> _TEXT FOR ANALYSIS_
# # #
The symptoms of blood clots in the legs include changes related to the color of the skin, increased warmth, and tenderness. In many cases, they also cause swelling and pain in the area of the clot.
Blood clots in the legs, also referred to as deep vein thrombosis, are a dangerous condition. They typically affect the calf and thigh, and the clots can block the flow of blood to other areas of the body. When a blood clot breaks free, it becomes a thrombo-embolus and can travel through the bloodstream. If it travels to the heart, lungs, or brain, the clot can lodge there, becoming an embolism, and cause irreversible damage or death.
Several factors that can increase the risk of blood clots in the legs have been identified, including smoking, trauma, obesity, and extended bed rest. People with a genetic predisposition to clotting problems, who have cancer, or who are taking medications, such as birth control pills and estrogen supplements, are also more likely to develop them. All of these have the potential to reduce blood flow or change the pattern of blood flow in the veins of the legs.
Deep vein thrombosis causes symptoms similar to any form of inflammation. This includes redness in the affected area, swelling, and tenderness, and the area will often feel warm to the touch. These symptoms are a result of blood flow being obstructed in the area because of the clot.
# # #
> _EXTRACTED INFORMATION_
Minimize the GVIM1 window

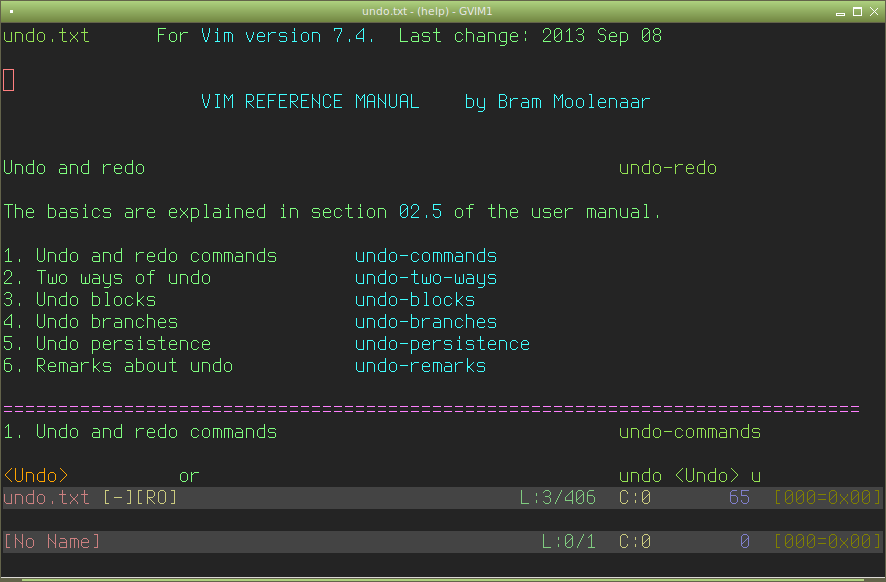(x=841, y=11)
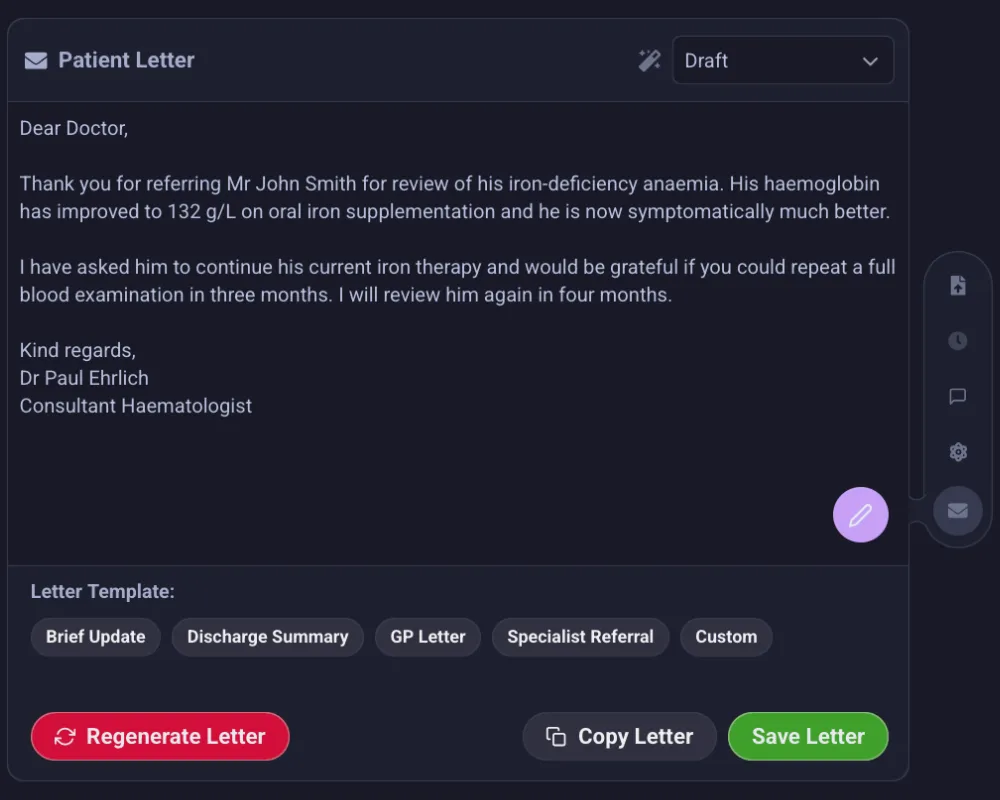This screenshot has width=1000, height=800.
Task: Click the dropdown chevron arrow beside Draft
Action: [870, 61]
# # #
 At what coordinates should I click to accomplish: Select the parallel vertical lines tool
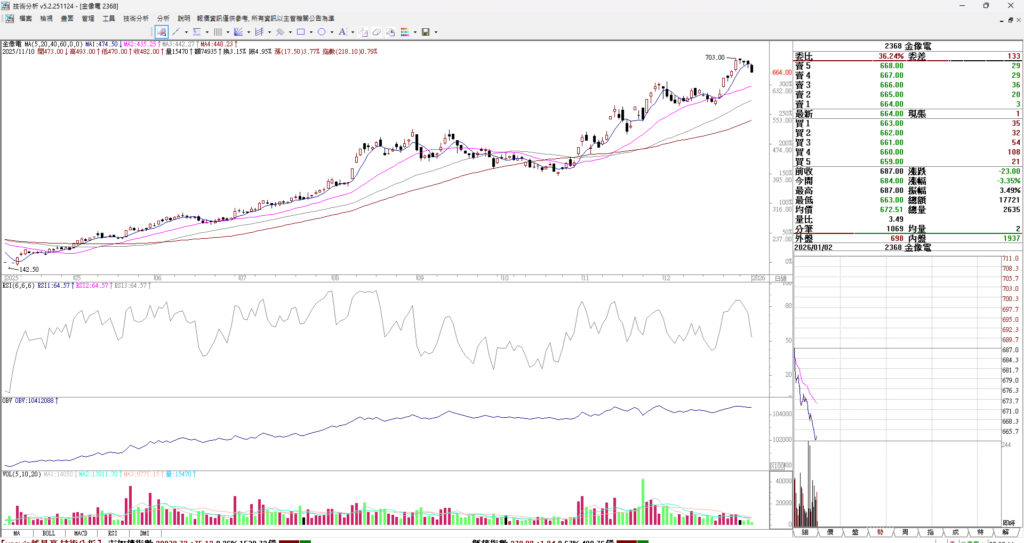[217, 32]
# # #
> _WORK INSTRUCTIONS_
Carry on the passage about blood clots in the legs, starting right after its last sentence.

> _ANSWER_
Other symptoms are also possible and can be quite noticeable. Patients may be able to feel the vein sticking out as a result of the blood clot. The pain in the area can also become progressively worse if left untreated.
People who have symptoms of a blood clot should seek medical attention quickly to lower the risk of it breaking off and affecting other parts of the body. Patients experiencing pain, swelling, and redness should seek the advice of a medical professional. If any of these symptoms are experienced along with trouble breathing and chest pain, emergency medical help is necessary.
Treatment for blood clots in the leg will depend on the severity of the situation. Hospitalization is often required so that medication to help dissolve the clot can be given. In addition, blood thinners may be prescribed to help keep blood clots from forming in the future. Surgery to remove the clot may be necessary in severe cases.